In pulse oximetry, a small device clips onto a thin area of the body that has good blood flow such as the fingertip or earlobe. The pulse oximetry device contains a tiny emitter with red and infrared LEDs. Deoxygenated hemoglobin absorbs more red light and allows more to pass through the finger or earlobe. Pulse oximetry uses the differences in light absorption to detect and record changes in the oxygen saturation of blood. Oxygen saturation decreases during episodes of apnea. No blood is drawn for pulse oximetry.
A condition called narcolepsy has symptoms that are similar to sleep apnea. People with narcolepsy can enter REM sleep at any time. When this occurs, they fall asleep and lose muscle tone. The symptom of daytime drowsiness is common to both narcolepsy and sleep apnea. People can have both problems at the same time.
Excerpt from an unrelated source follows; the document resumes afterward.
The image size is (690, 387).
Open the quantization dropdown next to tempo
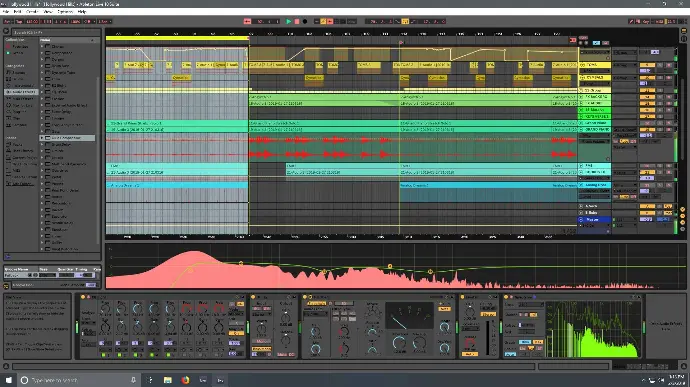pyautogui.click(x=105, y=21)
The polysomnogram helps doctors to know if narcolepsy is also present. This is important, because the treatment for narcolepsy includes medications that may not be used in obstructive sleep apnea.
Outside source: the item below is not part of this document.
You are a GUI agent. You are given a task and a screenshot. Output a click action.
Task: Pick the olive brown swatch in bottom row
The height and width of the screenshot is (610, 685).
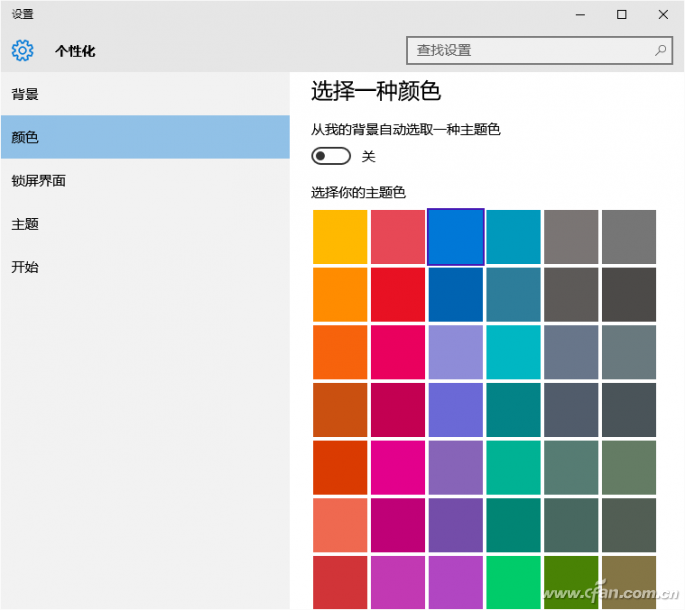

A 12 lead EKG can reveal if heart disease is present. Long-standing high blood pressure also causes changes in the EKG. Heart disease is more common in obese people, and obesity is a risk factor of heart disease, high blood pressure, and sleep apnea. Monitoring heart rate and rhythm lets doctors see if any cardiac disturbances occur during episodes of apnea.
Arterial Blood Gas (ABG)
In this study, a syringe is used to obtain blood from an artery. No tourniquet is necessary because arteries are a high-pressure system. Other types of blood tests use blood from a vein. The arterial blood gas measures the oxygen content, oxygen saturation, partial pressure of oxygen, partial pressure of carbon dioxide, and bicarbonate levels of arterial blood. This gives the doctor more detailed information about the amount of oxygen and carbon dioxide, and the acid-base balance of your blood. ABG studies help doctors to know if and when you need extra oxygen.
The goal for treatment of sleep apnea is to make sure airflow isn’t obstructed during sleep. Treatment methods include:
Weight loss gives excellent relief from the symptoms of OSA.
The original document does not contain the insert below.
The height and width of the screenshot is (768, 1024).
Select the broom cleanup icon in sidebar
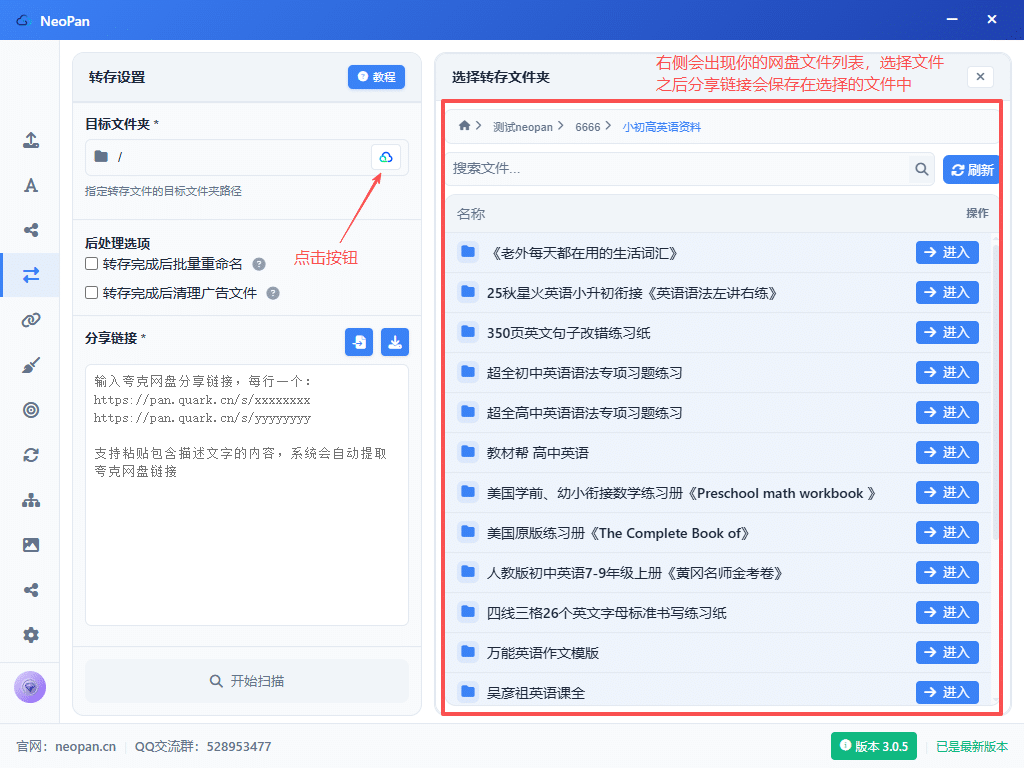31,365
Nasal decongestants are more likely to be effective in mild OSA. They can help to relieve snoring.
Continuous Positive Airway Pressure (CPAP)
This is the first line of treatment for obstructive sleep apnea. CPAP is administered through a facemask that is worn at night. The facemask is attached to an oxygen tank that gently delivers positive airflow to keep the airways open at night. The positive airflow props the airways open. CPAP is a highly effective treatment for sleep apnea. A dental device may also be necessary to keep the lower jaw positioned forward.
Since sleeping on the back (supine position) can make sleep apnea worse, positional therapy is used to help sleep apnea sufferers to learn to sleep in other positions. Positional therapy and the use of CPAP can be discussed with a professional at a sleep center.
Uvulopalatopharyngoplasty (UPPP) involves removal of extra tissues from the back of the throat. UPPP is the most common type of surgery for OSA, and it helps relieve snoring. However, this surgery hasn’t been proven to totally eliminate sleep apnea and it can have complications.
Tracheostomy may be done as a procedure of last resort. Tracheostomy punctures an opening in the windpipe that bypasses the obstruction in the throat.
Other surgical procedures may be required to correct structural problems in the face and elsewhere when sleep apnea doesn’t respond to treatments such as CPAP. Seventy-five percent of children with OSA due to enlarged tonsils or adenoids get relief from surgery. The American Sleep Apnea Association (ASAA) says that the American Academy of Pediatrics has endorsed surgical removal of tonsils and adenoids as the treatment of choice for children with sleep problems.